### Work request
The task calls for the line containing "Click the second 名前 input box" and all later lines, through the end of the entries below, to be set down exactly and without pictures.

### Entries provided
+--
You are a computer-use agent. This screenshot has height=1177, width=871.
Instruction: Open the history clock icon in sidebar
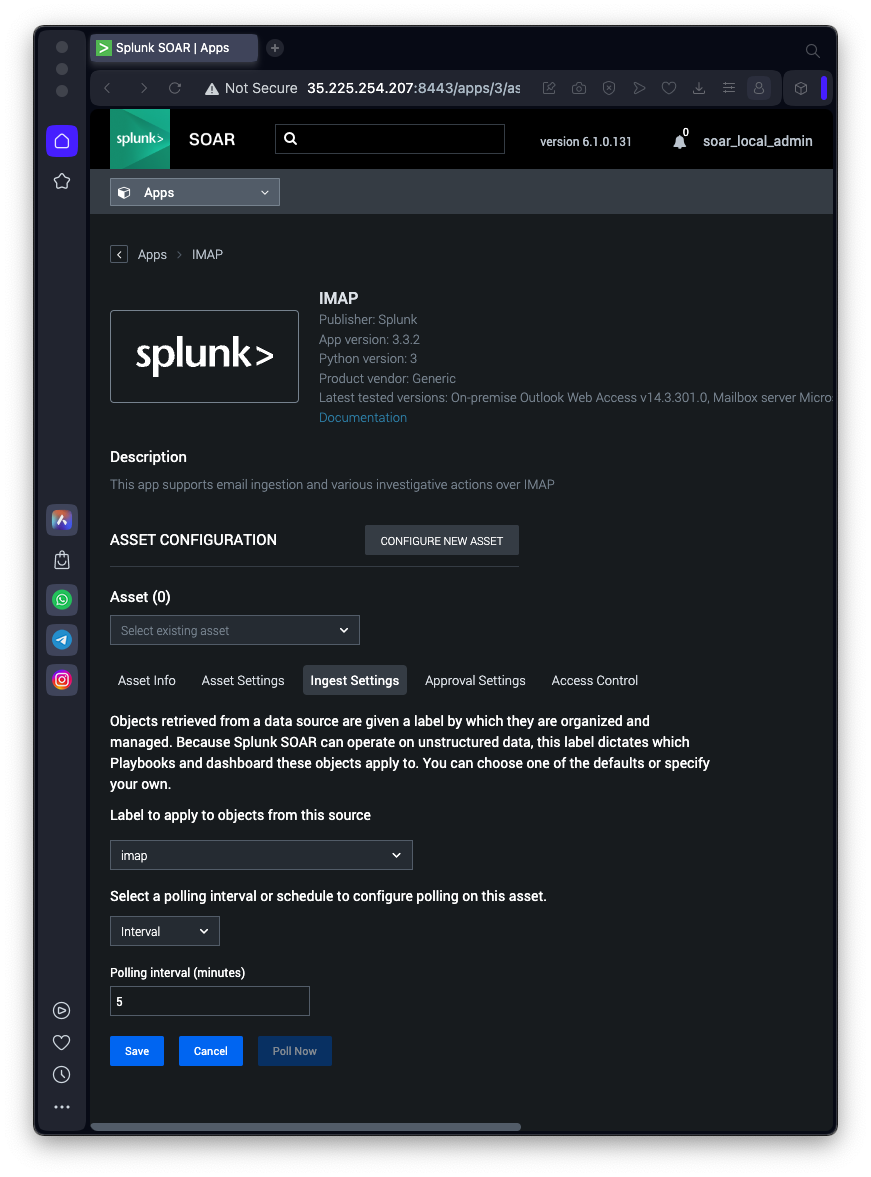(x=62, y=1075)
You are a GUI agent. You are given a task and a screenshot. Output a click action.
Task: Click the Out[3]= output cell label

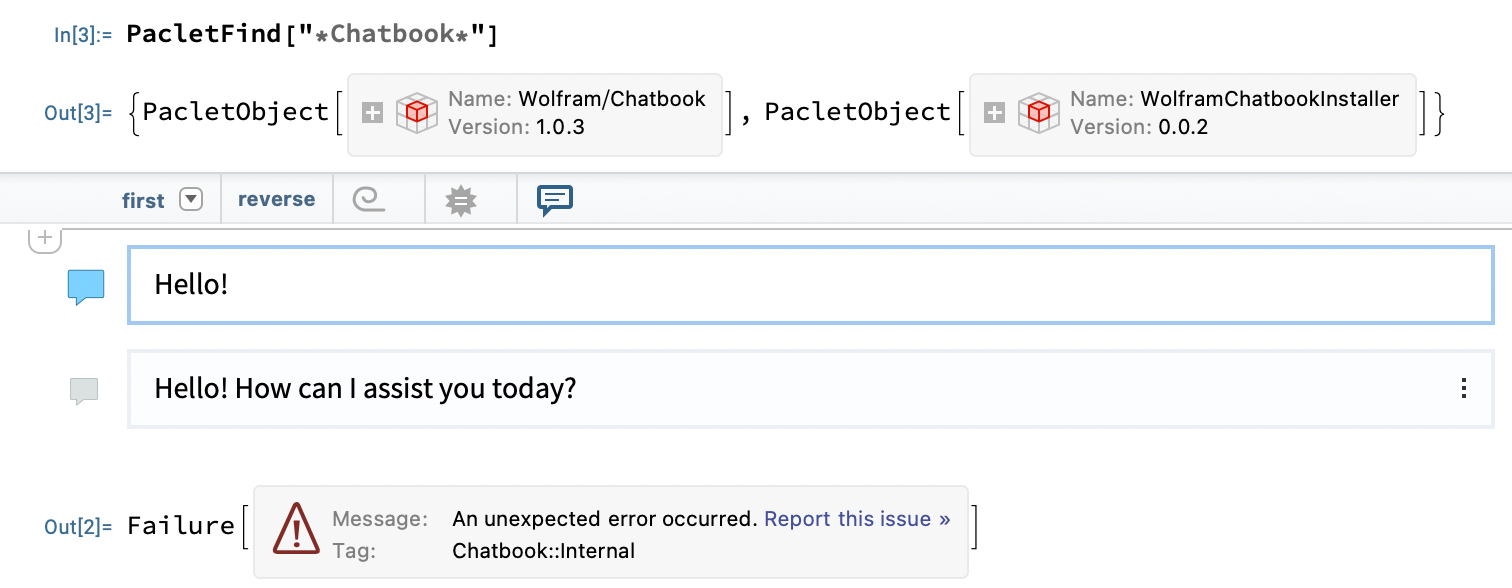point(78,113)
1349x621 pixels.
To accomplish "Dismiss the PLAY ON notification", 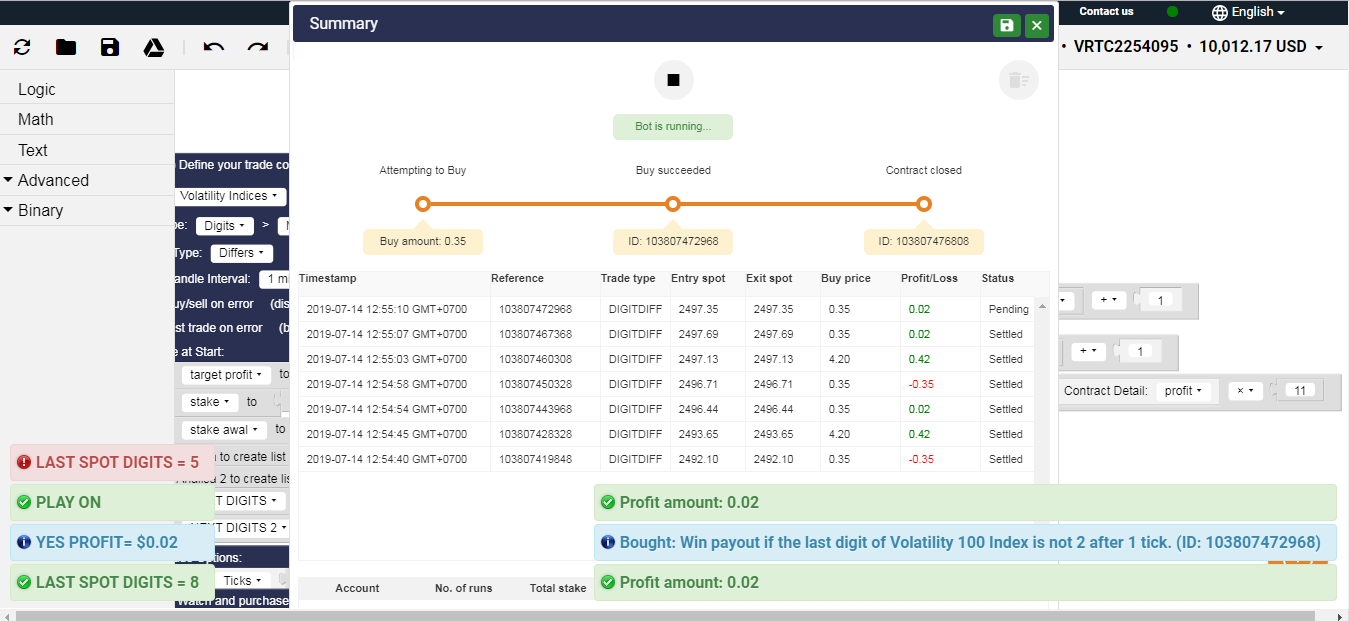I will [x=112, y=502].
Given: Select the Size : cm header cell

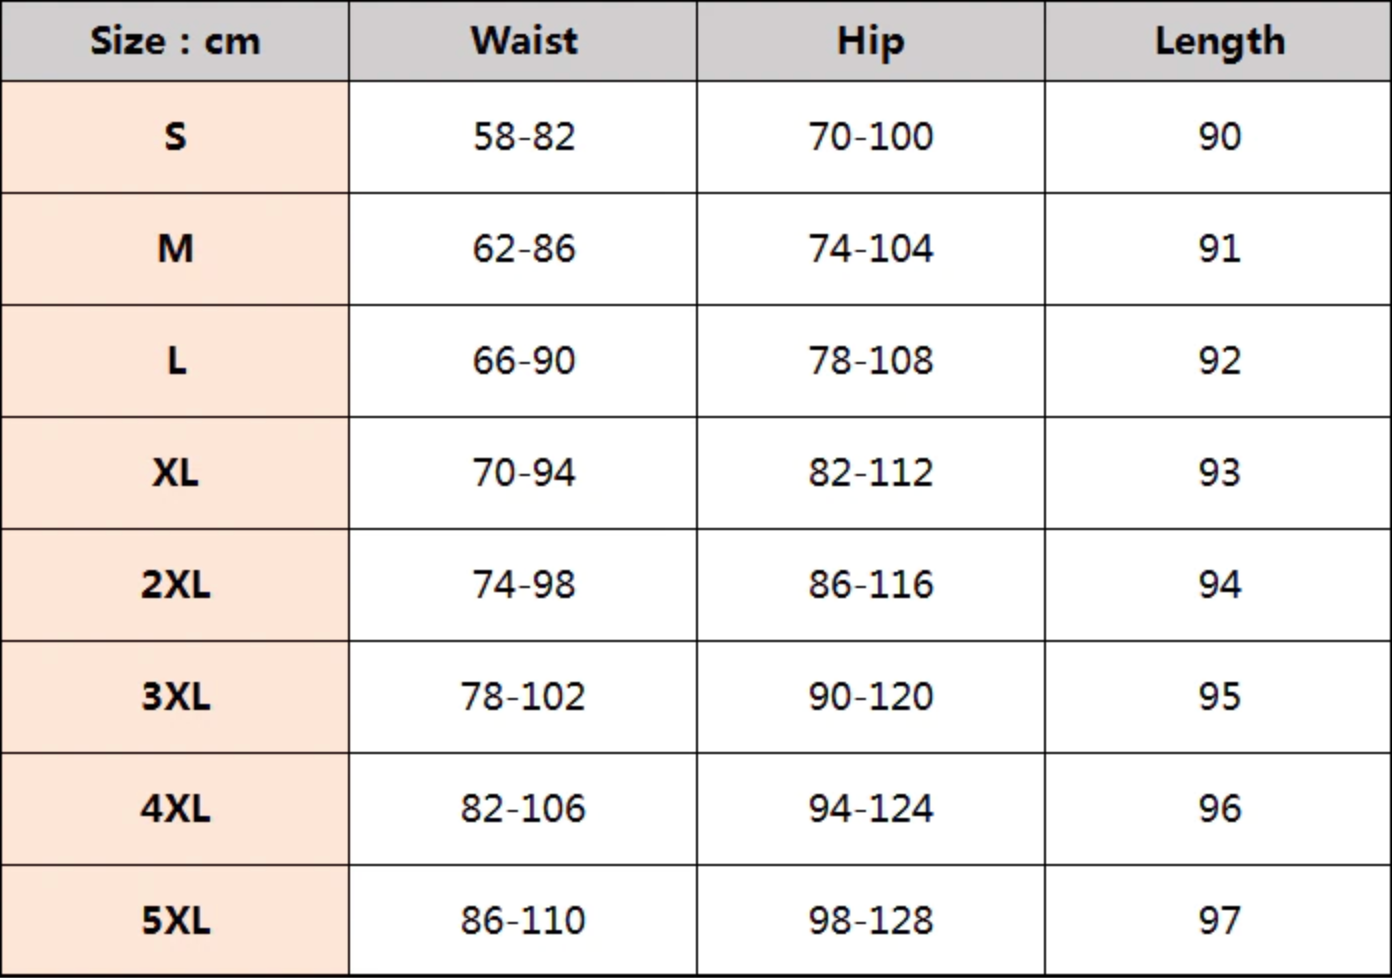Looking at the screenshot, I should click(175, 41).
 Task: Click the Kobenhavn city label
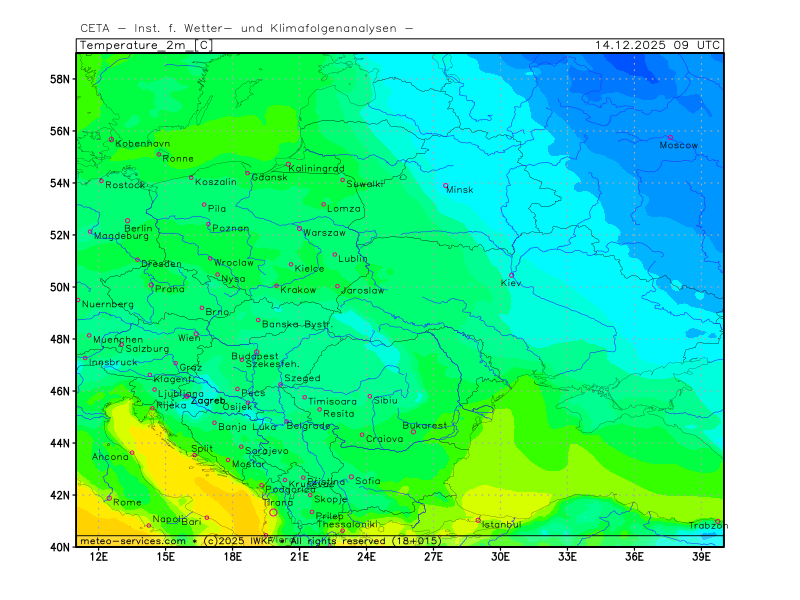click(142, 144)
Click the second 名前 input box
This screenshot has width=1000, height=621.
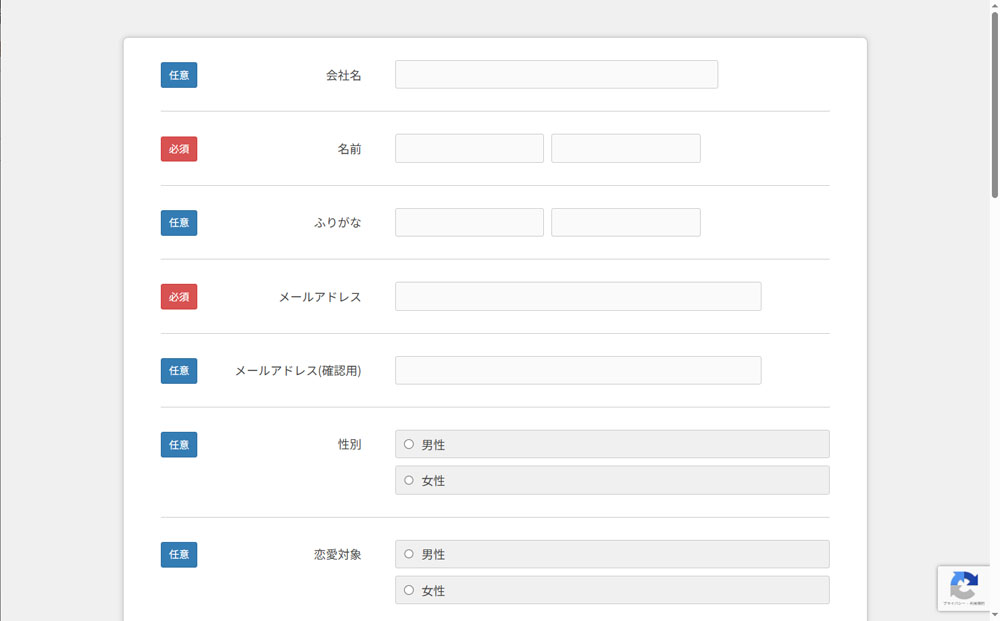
+--
### Final answer
Click the second 名前 input box
This screenshot has width=1000, height=621.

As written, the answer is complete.